Saved data entries
----

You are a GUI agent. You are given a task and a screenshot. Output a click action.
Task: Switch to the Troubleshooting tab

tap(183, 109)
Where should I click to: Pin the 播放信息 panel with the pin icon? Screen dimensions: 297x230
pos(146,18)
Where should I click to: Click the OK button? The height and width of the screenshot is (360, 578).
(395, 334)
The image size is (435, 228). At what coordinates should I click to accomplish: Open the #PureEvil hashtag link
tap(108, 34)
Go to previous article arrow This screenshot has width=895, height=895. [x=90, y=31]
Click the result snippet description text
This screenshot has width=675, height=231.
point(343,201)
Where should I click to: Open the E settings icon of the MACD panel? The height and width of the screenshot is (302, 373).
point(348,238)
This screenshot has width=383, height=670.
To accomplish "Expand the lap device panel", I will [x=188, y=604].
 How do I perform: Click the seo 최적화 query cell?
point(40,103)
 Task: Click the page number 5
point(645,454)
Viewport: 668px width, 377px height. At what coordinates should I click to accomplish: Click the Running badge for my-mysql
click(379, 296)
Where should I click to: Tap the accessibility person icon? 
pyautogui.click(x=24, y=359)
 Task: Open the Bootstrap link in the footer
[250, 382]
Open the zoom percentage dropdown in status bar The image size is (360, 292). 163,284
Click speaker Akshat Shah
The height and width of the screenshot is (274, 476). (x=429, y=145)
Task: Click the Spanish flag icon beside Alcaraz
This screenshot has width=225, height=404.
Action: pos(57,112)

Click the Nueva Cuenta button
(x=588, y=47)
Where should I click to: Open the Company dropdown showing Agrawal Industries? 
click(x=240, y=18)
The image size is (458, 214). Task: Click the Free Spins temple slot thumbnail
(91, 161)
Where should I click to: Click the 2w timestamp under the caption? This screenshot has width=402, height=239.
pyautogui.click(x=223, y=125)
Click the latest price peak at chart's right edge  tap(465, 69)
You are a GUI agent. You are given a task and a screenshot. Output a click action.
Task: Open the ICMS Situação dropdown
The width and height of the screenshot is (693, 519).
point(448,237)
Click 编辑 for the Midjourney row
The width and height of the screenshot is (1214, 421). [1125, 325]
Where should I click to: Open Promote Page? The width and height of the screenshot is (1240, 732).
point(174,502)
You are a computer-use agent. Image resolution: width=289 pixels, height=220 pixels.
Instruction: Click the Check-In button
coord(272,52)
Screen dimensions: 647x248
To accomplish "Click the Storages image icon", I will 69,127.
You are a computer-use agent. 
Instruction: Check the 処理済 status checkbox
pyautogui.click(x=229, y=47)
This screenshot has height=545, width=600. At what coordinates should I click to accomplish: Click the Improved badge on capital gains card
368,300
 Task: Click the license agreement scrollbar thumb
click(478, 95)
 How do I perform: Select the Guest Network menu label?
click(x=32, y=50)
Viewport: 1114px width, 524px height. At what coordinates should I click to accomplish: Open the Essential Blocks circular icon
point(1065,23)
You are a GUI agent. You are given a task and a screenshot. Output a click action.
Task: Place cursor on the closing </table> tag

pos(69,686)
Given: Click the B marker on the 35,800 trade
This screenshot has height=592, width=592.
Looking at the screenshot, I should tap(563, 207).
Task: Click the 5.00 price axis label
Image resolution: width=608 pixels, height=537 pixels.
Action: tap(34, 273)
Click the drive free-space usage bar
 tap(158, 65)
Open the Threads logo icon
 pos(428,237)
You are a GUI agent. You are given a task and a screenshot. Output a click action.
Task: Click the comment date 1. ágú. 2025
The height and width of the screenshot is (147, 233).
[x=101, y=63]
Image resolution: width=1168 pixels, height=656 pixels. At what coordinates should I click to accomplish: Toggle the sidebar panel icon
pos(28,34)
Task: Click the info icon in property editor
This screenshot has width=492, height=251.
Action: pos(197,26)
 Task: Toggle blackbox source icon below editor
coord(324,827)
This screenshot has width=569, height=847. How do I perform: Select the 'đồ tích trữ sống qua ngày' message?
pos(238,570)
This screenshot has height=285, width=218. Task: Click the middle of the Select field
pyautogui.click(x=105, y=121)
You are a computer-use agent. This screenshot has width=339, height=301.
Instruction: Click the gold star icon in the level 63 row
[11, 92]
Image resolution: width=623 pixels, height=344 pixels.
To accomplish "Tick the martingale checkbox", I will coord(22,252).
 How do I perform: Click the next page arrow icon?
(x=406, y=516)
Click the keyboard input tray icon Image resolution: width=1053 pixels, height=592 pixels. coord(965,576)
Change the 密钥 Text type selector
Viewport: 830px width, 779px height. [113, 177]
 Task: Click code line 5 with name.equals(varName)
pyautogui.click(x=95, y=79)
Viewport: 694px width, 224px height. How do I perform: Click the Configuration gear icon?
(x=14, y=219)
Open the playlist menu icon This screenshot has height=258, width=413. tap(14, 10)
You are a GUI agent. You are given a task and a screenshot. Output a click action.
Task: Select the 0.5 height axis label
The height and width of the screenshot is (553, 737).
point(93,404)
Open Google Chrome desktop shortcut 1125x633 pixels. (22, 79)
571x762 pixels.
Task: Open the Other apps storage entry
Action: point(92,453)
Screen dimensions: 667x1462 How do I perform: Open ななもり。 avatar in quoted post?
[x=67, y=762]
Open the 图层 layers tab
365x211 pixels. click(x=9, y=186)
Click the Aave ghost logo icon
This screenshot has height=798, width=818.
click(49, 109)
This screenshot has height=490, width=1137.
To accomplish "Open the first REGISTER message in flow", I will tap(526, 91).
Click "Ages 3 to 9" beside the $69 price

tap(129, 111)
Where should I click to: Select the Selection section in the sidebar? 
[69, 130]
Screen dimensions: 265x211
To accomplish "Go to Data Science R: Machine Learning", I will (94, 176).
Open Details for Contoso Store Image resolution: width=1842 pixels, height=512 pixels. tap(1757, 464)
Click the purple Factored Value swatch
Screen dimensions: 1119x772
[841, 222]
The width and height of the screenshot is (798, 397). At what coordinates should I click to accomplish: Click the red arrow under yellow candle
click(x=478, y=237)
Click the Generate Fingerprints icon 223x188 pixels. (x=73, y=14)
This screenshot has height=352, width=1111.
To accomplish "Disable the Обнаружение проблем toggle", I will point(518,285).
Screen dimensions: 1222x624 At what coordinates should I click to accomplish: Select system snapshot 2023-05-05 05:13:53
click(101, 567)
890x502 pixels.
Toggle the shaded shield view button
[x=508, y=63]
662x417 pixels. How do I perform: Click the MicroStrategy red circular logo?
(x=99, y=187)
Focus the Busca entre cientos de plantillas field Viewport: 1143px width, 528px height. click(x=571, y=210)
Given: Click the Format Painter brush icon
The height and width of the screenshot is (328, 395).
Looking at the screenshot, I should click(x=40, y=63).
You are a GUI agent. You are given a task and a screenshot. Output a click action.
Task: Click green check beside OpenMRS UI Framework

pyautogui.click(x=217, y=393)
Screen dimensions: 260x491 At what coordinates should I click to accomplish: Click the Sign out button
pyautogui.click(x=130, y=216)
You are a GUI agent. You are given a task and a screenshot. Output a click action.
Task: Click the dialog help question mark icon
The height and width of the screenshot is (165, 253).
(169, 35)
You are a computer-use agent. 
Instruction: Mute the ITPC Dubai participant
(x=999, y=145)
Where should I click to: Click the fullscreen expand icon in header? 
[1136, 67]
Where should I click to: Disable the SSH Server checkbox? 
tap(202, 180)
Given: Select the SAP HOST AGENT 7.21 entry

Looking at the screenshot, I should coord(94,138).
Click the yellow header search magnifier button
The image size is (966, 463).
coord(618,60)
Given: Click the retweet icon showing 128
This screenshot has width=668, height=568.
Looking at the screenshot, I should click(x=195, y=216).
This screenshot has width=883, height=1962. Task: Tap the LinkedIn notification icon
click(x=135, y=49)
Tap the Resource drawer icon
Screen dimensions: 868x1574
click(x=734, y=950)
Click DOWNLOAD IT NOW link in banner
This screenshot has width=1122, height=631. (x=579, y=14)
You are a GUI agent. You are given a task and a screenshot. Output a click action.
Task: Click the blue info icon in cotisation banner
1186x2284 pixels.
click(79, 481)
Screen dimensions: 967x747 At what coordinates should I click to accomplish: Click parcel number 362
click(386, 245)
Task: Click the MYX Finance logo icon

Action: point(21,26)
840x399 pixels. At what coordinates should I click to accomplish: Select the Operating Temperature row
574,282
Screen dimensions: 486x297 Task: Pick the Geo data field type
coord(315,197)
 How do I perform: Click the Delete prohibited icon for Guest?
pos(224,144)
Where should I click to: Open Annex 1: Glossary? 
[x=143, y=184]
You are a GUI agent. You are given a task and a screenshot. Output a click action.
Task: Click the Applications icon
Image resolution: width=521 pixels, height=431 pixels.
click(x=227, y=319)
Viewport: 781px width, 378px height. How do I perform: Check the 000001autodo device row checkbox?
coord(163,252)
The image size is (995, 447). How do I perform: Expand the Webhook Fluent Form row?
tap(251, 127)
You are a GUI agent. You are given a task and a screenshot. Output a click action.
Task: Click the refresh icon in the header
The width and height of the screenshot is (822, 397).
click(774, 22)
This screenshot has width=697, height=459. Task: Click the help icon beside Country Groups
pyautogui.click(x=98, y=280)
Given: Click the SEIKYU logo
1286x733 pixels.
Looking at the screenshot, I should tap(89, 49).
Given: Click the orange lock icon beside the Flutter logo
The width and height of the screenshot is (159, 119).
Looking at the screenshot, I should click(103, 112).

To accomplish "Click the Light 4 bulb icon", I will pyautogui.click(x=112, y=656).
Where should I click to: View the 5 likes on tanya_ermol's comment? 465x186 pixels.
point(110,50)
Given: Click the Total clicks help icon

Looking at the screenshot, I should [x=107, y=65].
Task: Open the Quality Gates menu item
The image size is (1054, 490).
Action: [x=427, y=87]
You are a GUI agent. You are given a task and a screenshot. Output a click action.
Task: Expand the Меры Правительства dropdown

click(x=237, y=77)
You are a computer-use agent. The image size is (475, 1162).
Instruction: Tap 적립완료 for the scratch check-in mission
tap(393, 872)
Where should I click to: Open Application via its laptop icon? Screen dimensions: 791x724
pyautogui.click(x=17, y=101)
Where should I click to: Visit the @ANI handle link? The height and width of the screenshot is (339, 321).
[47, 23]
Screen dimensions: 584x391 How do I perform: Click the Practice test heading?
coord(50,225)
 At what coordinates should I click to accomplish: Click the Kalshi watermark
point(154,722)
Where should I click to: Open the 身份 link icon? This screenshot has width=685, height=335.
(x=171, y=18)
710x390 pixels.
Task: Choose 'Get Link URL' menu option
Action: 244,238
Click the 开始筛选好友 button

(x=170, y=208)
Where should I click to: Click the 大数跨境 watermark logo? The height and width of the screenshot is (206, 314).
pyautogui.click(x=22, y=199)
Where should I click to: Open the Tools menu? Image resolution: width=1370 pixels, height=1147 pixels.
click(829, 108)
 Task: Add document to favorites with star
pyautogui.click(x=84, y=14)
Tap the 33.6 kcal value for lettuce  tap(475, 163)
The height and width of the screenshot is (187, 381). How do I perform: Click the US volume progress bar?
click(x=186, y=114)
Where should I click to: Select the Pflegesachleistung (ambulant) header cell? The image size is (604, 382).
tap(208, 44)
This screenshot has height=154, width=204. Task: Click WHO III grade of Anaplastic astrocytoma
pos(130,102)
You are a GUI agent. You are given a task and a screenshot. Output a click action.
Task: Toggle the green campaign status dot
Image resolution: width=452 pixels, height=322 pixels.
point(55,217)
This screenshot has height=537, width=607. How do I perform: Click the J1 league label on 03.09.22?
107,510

----

→ **Work task**
A count alone is required. How many lines in the entries contain the string "axis"?

→ **Response to this task**
2